_Written task_
Swap every "coordinate" in the data below for "location" and keep everything else the same. Leave the pictures out.
>> START Rows
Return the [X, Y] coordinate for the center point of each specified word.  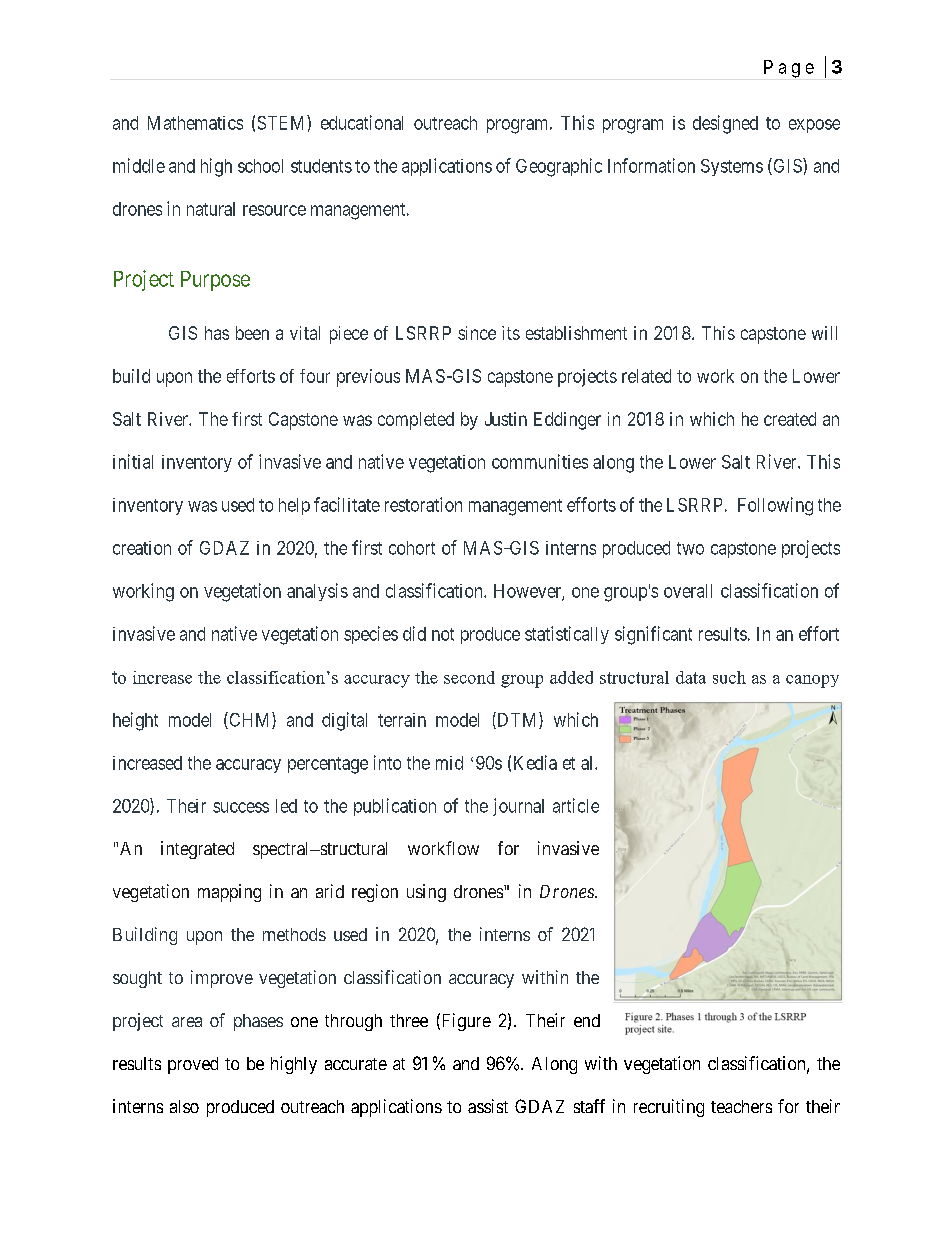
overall [688, 591]
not [443, 634]
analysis [317, 592]
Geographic [559, 167]
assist [488, 1106]
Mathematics [195, 123]
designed [725, 124]
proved [193, 1065]
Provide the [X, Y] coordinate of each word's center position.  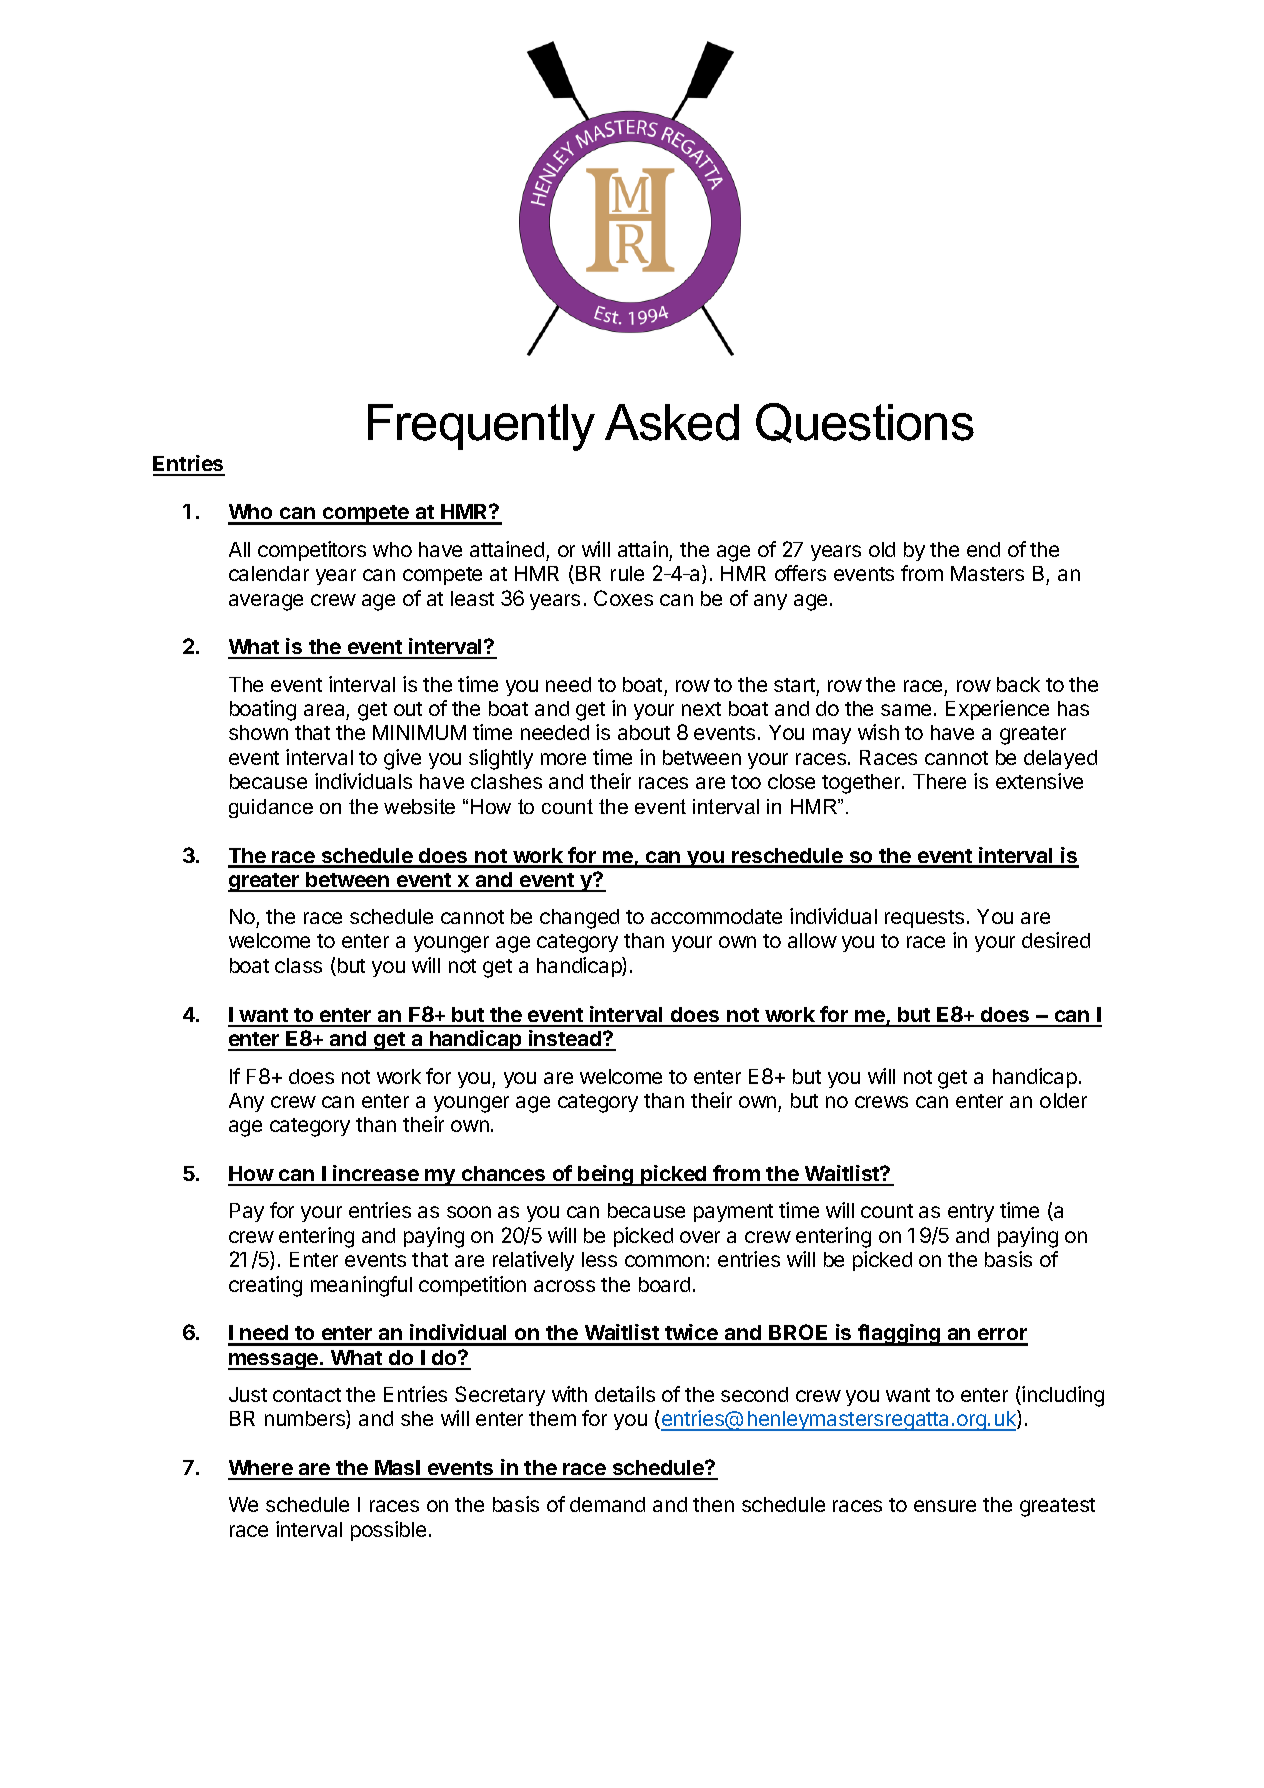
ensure [945, 1506]
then [713, 1504]
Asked [672, 422]
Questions [865, 423]
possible [388, 1531]
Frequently [481, 427]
>> END Rows
_The completed task_
Return the [X, Y] location for the center point of each specified word.  
overall [688, 591]
not [443, 634]
analysis [317, 592]
Geographic [559, 167]
assist [488, 1106]
Mathematics [195, 123]
designed [725, 124]
proved [193, 1065]
Provide the [X, Y] location of each word's center position.  
ensure [945, 1506]
then [713, 1504]
Asked [672, 422]
Questions [865, 423]
possible [388, 1531]
Frequently [481, 427]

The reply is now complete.